TO-DO LIST =>
1 – Answer these questions on the text about the 1922 Genoa conference:
(a) How many countries sent delegates to the conference?
(b) In what month and year did Japan permanently withdraw its troops from Soviet Siberia?
(c) What agreement did Great Britain sign with Russia in 1921?
2 – Carry on the text about the 1922 Genoa conference from its last sentence.
┌─ TEXT SEGMENT
Diplomatic manoeuvers around Russian debt repudiation

Saturday 7 October 2017, by Éric Toussaint

For five weeks in April and May 1922, a summit conference was held. Britain’s prime minister, Lloyd George, played a central role in it, as did Louis Barthou, the minister of the French president Raymond Poincaré.

The main aim of the meeting was to persuade Soviet Russia [2] both to acknowledge the debts it had repudiated in 1918 and to cease calling for a global revolution.

The Genoa negotiations (1922)

There were other points on the agenda of the conference attended by delegates from 34 countries, though not the United States, but none gave rise to much debate. Among them were the adoption of monetary regulations, especially regarding the Gold exchange standard system which was adopted that year. In the absence of the United States, decisions on this issue were made elsewhere.

The conference was hosted by five major powers: Great Britain (which had just been overtaken by the United States as the first world power), France (the third world power after the defeat of Germany), Belgium (which had been the fifth world power before the war, in terms of exportation), Japan (whose empire was expanding rapidly in East Asia) and Italy.

Of the five host powers, one, Japan, still had troops occupying Soviet Siberia. It only withdrew them permanently six months after the end of the conference, in October 1922. The other 12 countries which had sent troops in 1918 to overthrow the Soviet government and put an end to the revolutionary experiment had ceased occupation of Soviet territory in 1920. In fact the utterly demoralized foreign troops had been withdrawn when their governments had regretfully noted that the White Russian generals had been irrevocably defeated by the Red Army and that no amount of foreign intervention would remedy that. It then became necessary to use diplomacy and blackmail where arms had failed.

The major powers thought that the conference would bring the Soviet government round to recognizing the repudiated debts in view of the dramatic humanitarian and economic situation in Russia. Civil war had bled the country dry and from summer 1921, catastrophic harvests had caused terrible famine. The Western capitals believed the Soviet government to be on its knees and were convinced they would get what they wanted by making the new loans and investments Russia needed conditional upon the acknowledgment of previous debts and compensation for expropriated Western companies.

France remained the most aggressive power regarding both Soviet Russia and Germany [3], with the support of the Belgian authorities. As for Great Britain, less affected by the debt repudiation, it was more open to dialogue with Moscow and had signed an Anglo-Russian trade deal in 1921 which ended the blockade and meant de facto [4] recognition of Soviet Russia.
└─
┌─ DATA
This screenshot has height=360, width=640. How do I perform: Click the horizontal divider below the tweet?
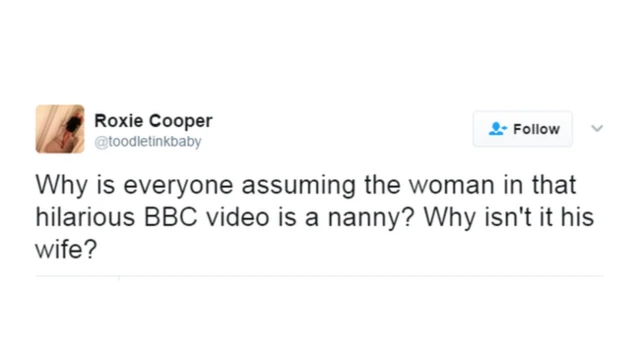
└─
EXPECTED ANSWERS =>
1 –
(a) 34
(b) October 1922
(c) An Anglo-Russian trade deal, which ended the blockade and meant de facto recognition of Soviet Russia

2 –
For its part, the Soviet government was ready to repay part of the debts contracted by the Tsar on several conditions: that the other powers give Soviet Russia official (de jure) recognition; that they grant State-to-State (i.e. bilateral) loans; that they encourage private firms affected by the expropriation of their subsidiaries to accept concessions to exploit natural resources, especially in the remotest areas of Siberia, as compensation. The Soviet government thus hoped that foreign capitalists would invest fresh capital of their own money in activities that would fortify the Soviet economy. Furthermore, the government would not hear of setting up multilateral bodies to manage loans, investments or related legal disputes. Soviet government intended that Soviet Russia should remain entirely independent of foreign powers. There was no question of giving up any part of its sovereignty.

If these conditions were met, Moscow promised to resume payment of part of the Tsarist debt within a thirty year time-frame. The Soviet delegation clearly asserted several times throughout the conference that it was ready to make this concession to reach an agreement, but that they basically considered that Soviet Russia was fully within its rights to repudiate all Tsarist debt (as well as debt contracted by the provisional government between February and October 1917). Finally the conference ended in disagreement and the Soviet delegation maintained the repudiation.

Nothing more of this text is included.